Quantity Value Explanation
Total number of groups 1543
Number of abelian groups 11 (number of abelian groups of order 2^6) times (number of abelian groups of order 3^1) = (number of unordered integer partitions of 6) times (number of unordered integer partitions of 1) = 11 \times 1 = 11. See classification of finite abelian groups and structure theorem for finitely generated abelian groups.
Number of nilpotent groups 267 (number of groups of order 64) times (number of groups of order 3) = 267 \times 1 = 267. See number of nilpotent groups equals product of number of groups of order each maximal prime power divisor, which in turn follows from equivalence of definitions of finite nilpotent group.
Number of solvable groups 1543 There are only two prime factors of this number. Order has only two prime factors implies solvable (by Burnside's p^aq^b-theorem) and hence all groups of this order are solvable groups (specifically, finite solvable groups). Another way of putting this is that the order is a solvability-forcing number. In particular, there is no simple non-abelian group of this order.
Number of simple groups 0 Follows from all groups of this order being solvable.

GAP implementation

The order 192 is part of GAP's SmallGroup library. Hence, any group of order 192 can be constructed using the SmallGroup function by specifying its group ID. Also, IdGroup is available, so the group ID of any group of this order can be queried.

Further, the collection of all groups of order 192 can be accessed as a list using GAP's AllSmallGroups function.

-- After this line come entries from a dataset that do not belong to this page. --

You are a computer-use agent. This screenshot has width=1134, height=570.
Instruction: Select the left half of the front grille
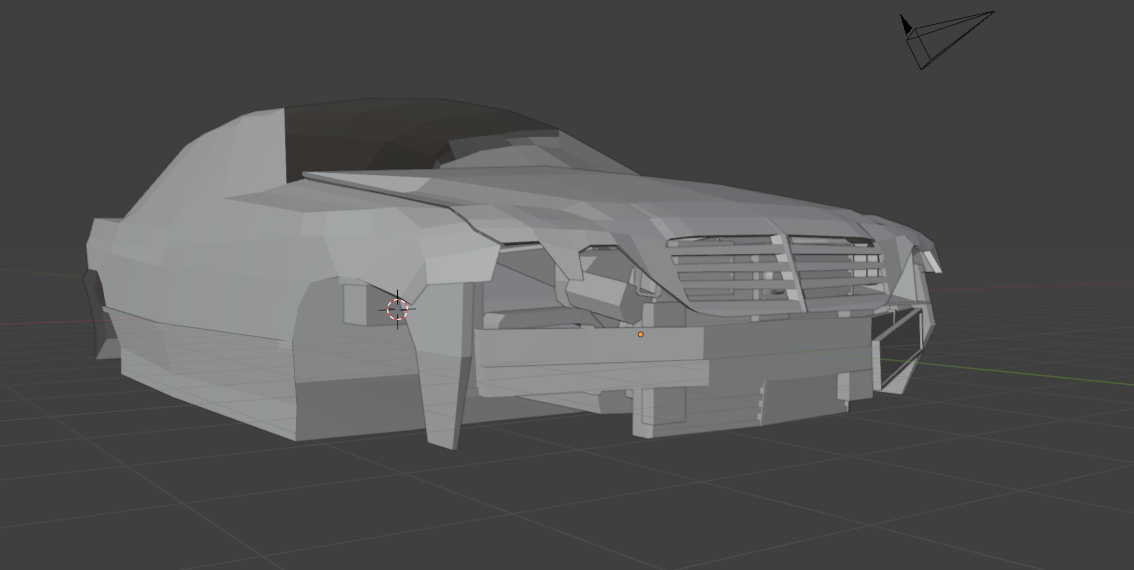(725, 265)
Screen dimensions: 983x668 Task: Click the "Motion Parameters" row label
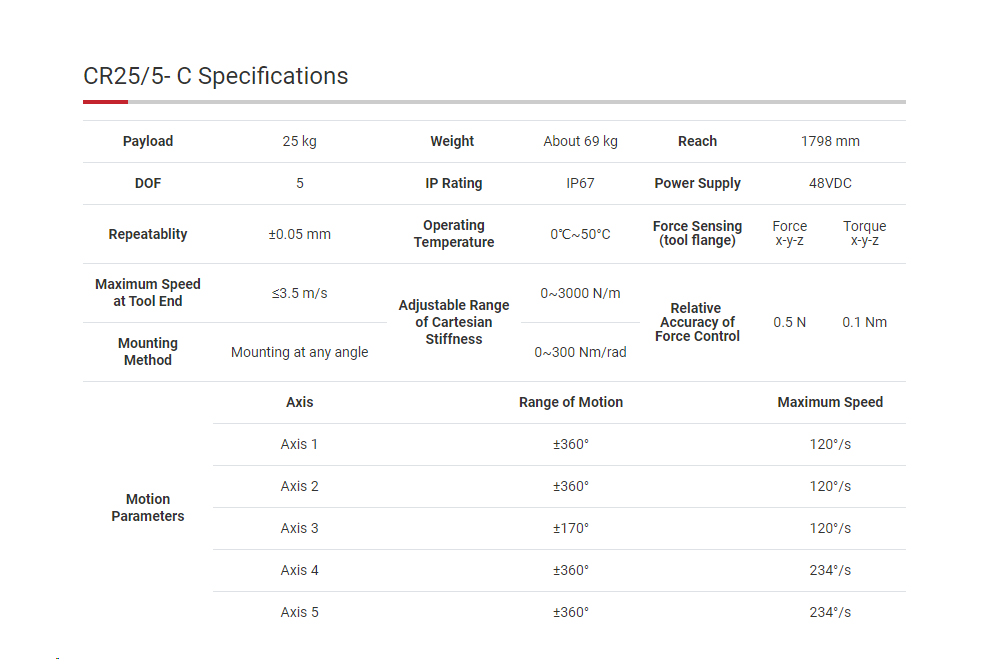click(x=148, y=508)
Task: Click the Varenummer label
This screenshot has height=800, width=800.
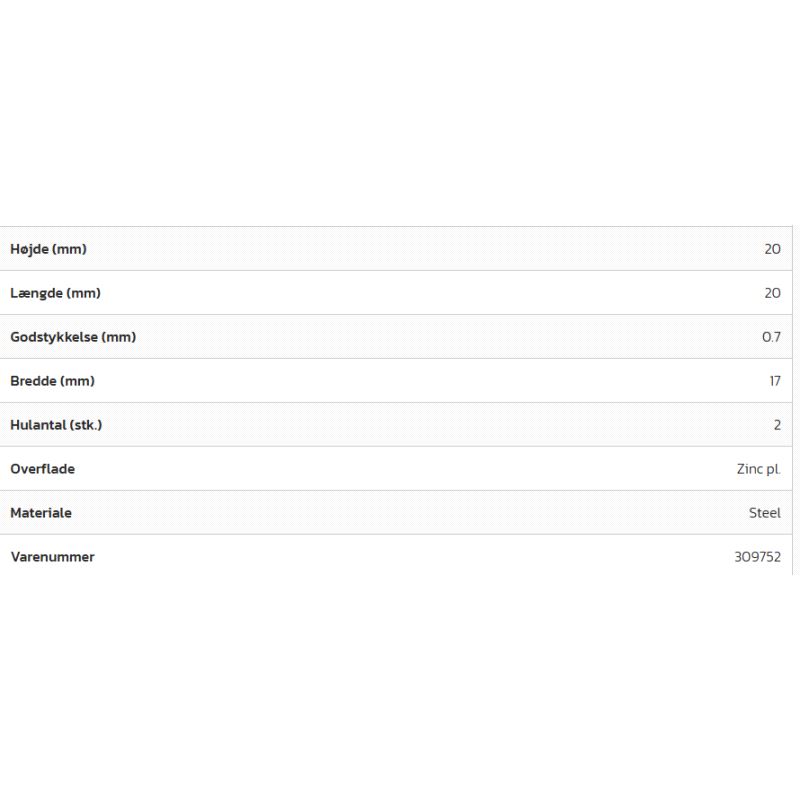Action: [52, 557]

Here is GAP's summary information about how it stores groups of this order, accessed using GAP's SmallGroupsInformation function:

gap> SmallGroupsInformation(192);

  There are 1543 groups of order 192.
  They are sorted by their Frattini factors.
     1 has Frattini factor [ 6, 1 ].
     2 has Frattini factor [ 6, 2 ].
     3 - 4 have Frattini factor [ 12, 3 ].
     5 - 126 have Frattini factor [ 12, 4 ].
     127 - 179 have Frattini factor [ 12, 5 ].
     180 - 187 have Frattini factor [ 24, 12 ].
     188 - 204 have Frattini factor [ 24, 13 ].
     205 - 806 have Frattini factor [ 24, 14 ].
     807 - 943 have Frattini factor [ 24, 15 ].
     944 - 991 have Frattini factor [ 48, 48 ].
     992 - 1019 have Frattini factor [ 48, 49 ].
     1020 - 1025 have Frattini factor [ 48, 50 ].
     1026 - 1399 have Frattini factor [ 48, 51 ].
     1400 - 1467 have Frattini factor [ 48, 52 ].
     1468 - 1488 have Frattini factor [ 96, 226 ].
     1489 - 1495 have Frattini factor [ 96, 227 ].
     1496 - 1504 have Frattini factor [ 96, 228 ].
     1505 - 1509 have Frattini factor [ 96, 229 ].
     1510 - 1529 have Frattini factor [ 96, 230 ].
     1530 - 1536 have Frattini factor [ 96, 231 ].
     1537 - 1543 have trivial Frattini subgroup.

  For the selection functions the values of the following attributes
  are precomputed and stored:
     IsAbelian, IsNilpotentGroup, IsSupersolvableGroup, IsSolvableGroup,
     LGLength, FrattinifactorSize and FrattinifactorId.

  This size belongs to layer 2 of the SmallGroups library.
  IdSmallGroup is available for this size.